The manifold is significant in people’s view to give some structural features of system in geometry. Usually, the two-dimensional stable manifold of an unstable hyperbolic equilibrium is formed and the attraction basin is constructed appropriately. The attraction boundary is diversity in dealing with different geometrical characters, for example, a limit cycle, doubly period limit cycle, even multiple period cycle or chaos [1] [2] [3] [4] . The manifold appearing with homoclinic orbit boundary is still few in papers. However, sometimes the heteroclinic orbits growing from two different equilibrium solution brings up with twins manifold [2] [3] .

The system dimension has the close relationship with manifold structure. We always consider the two-dimensional manifold of Lorentz system while system has three state variables and an equilibrium solution is hyperbolic saddle. The manifold built algorithm is also applied to a neuron system further, which has an saddle equilibrium solution.
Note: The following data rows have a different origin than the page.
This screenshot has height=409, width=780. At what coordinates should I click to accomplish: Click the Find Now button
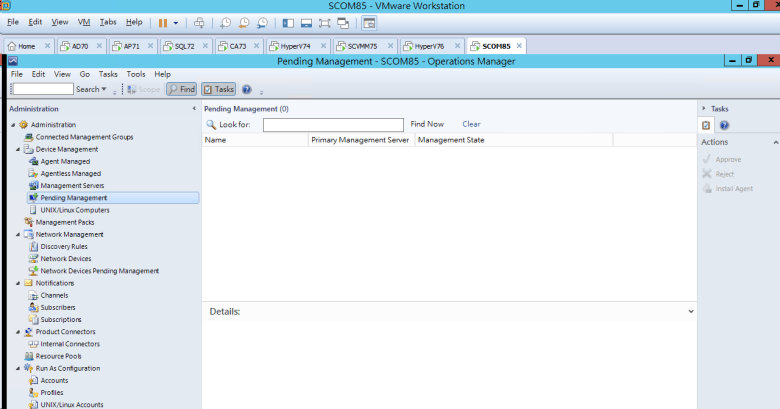(x=427, y=124)
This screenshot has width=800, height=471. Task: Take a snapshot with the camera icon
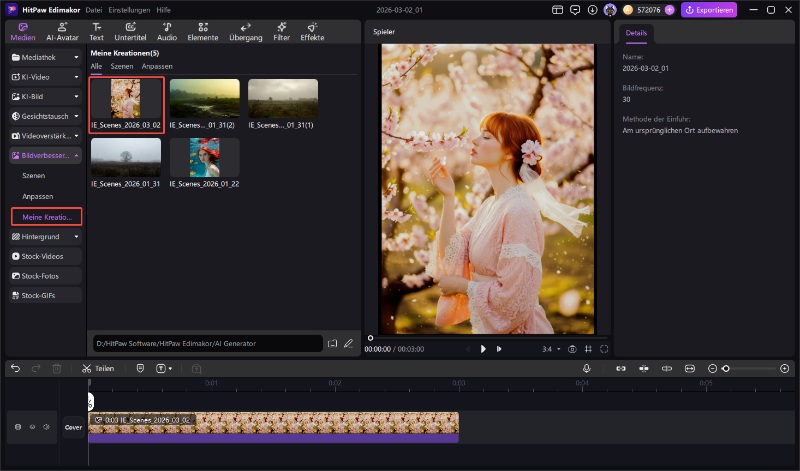[x=572, y=349]
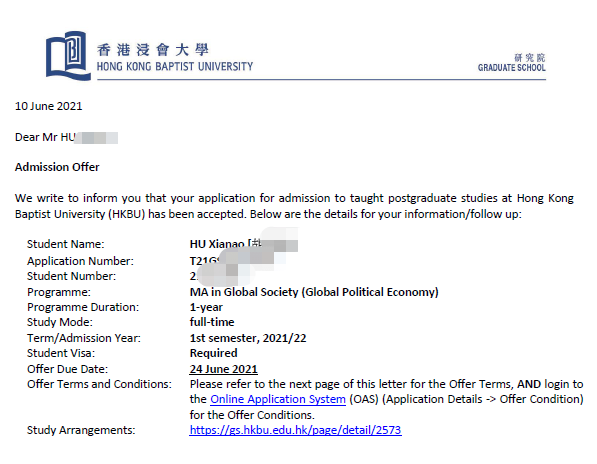Click the Application Number label

(80, 261)
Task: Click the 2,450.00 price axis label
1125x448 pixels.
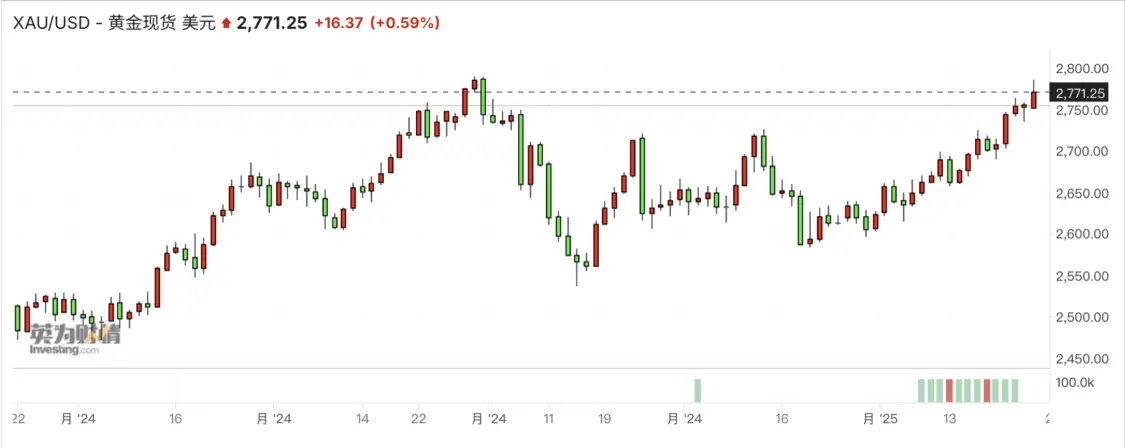Action: [1081, 359]
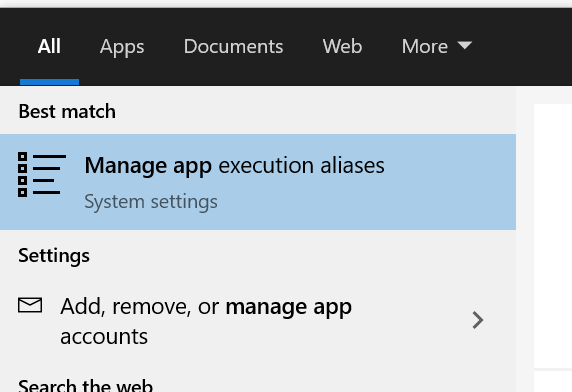Expand the chevron arrow for app accounts
Viewport: 572px width, 392px height.
(478, 320)
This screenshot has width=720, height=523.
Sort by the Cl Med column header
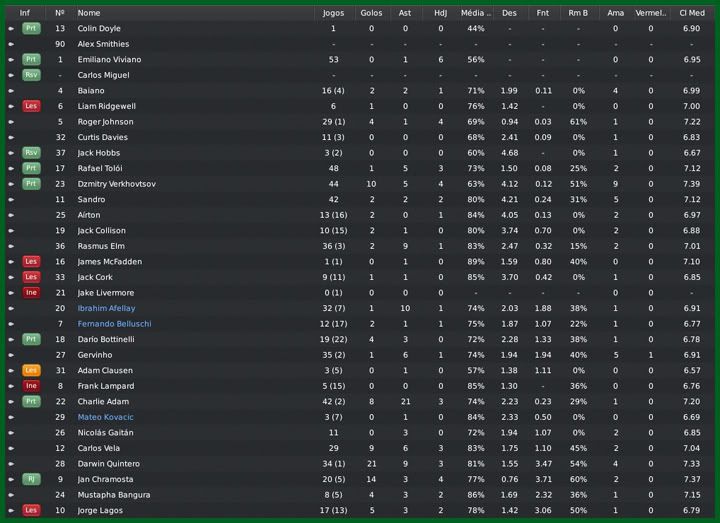(x=691, y=13)
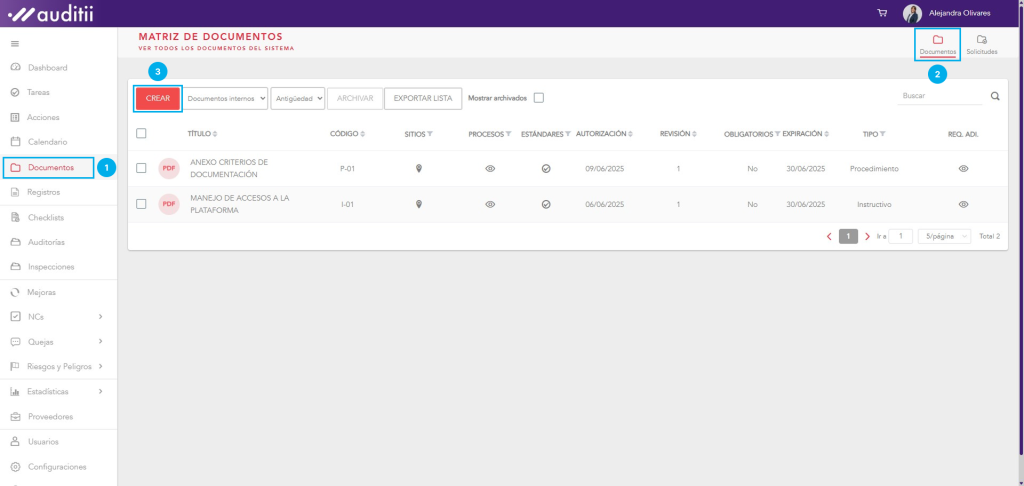Click the Buscar search input field

tap(938, 96)
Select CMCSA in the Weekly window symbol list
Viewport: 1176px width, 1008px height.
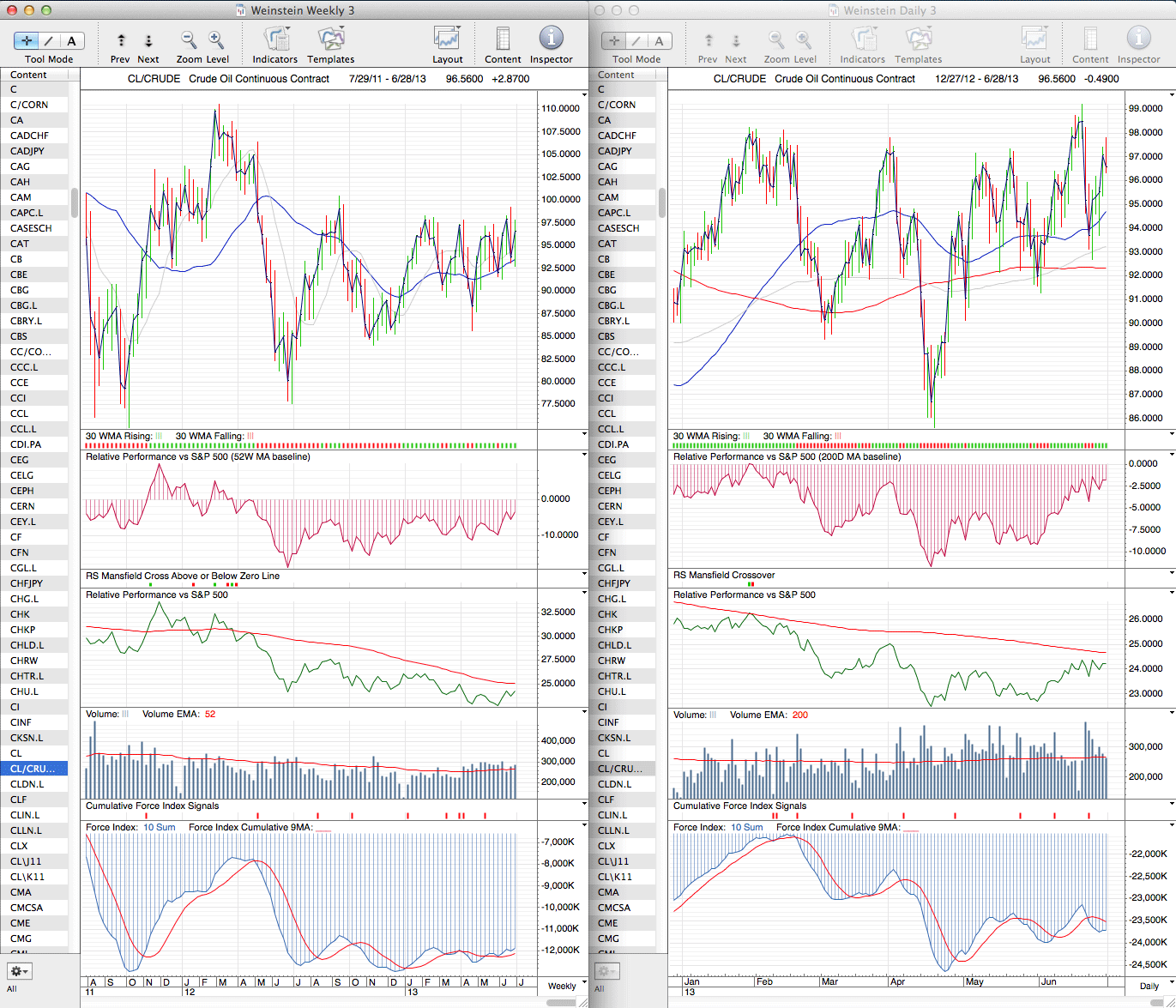click(27, 908)
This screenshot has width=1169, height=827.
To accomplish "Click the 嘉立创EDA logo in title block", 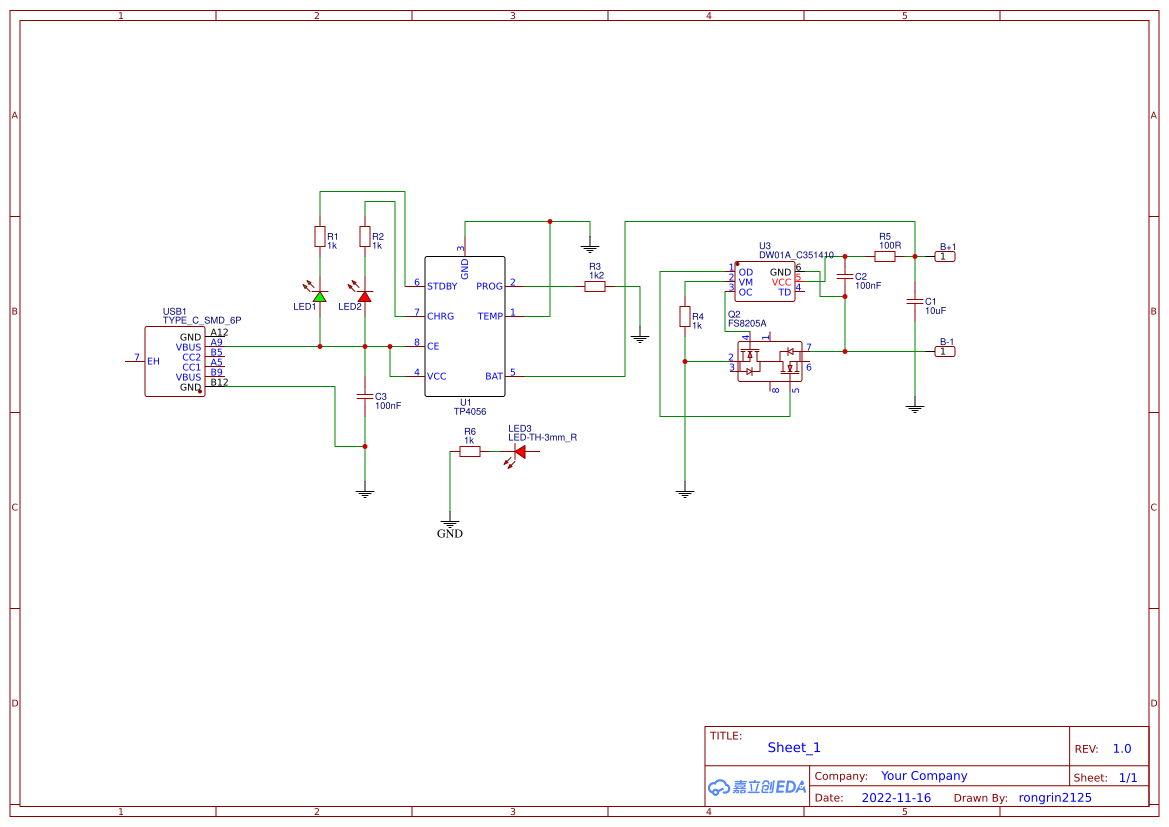I will click(757, 787).
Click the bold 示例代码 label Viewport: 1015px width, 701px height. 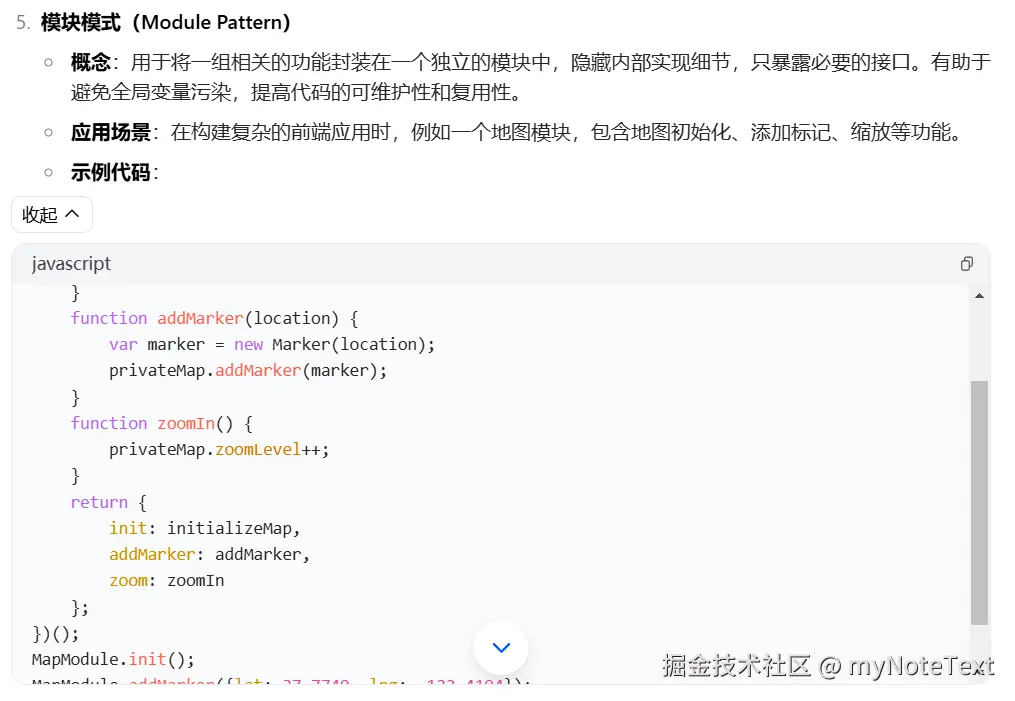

Furthermore, we also built the defined V-manifold with the appropriate V-function. The corresponding V-function with definition originated from Lyapunov V-function to derive the stability criterion of equilibrium solution. General V-function is a simple polynomial and the whole dreviation of V-function with respect to time t is computed regularly to analyze the stability of equilibrium solution. And by this way, we in fact expand the original system into four-dimensional space of state variable $\left(x,y,z,V\right)$ , which insight us to draw two-dimensional manifold surface in four-dimensional state variable system in the future work.

The manifold algorithms have been developed novelty with its aims to overcome the difficult in computing the different increasing rate of arc length with different direction. That is to say, the manifold is usually grown up inhomogenously in different direction. Therefore, people have developed all possible methods as his/her potential handtools. All sorts of the manifold algorithm are rigorous with ambitious to complete its computer realization. We apply the computation method here known as Krauskopf etc. [5] [6] [7] , and develop the manifold computation as boundary value problems (BVPs) with the test condition

$g\left(x,y,z,T\right)=0$ (1)

In general, we choose fixed arclength with supposed condition

${\int }_{T}\Gamma \left(x,y,z,T\right)=\text{constant}$ (2)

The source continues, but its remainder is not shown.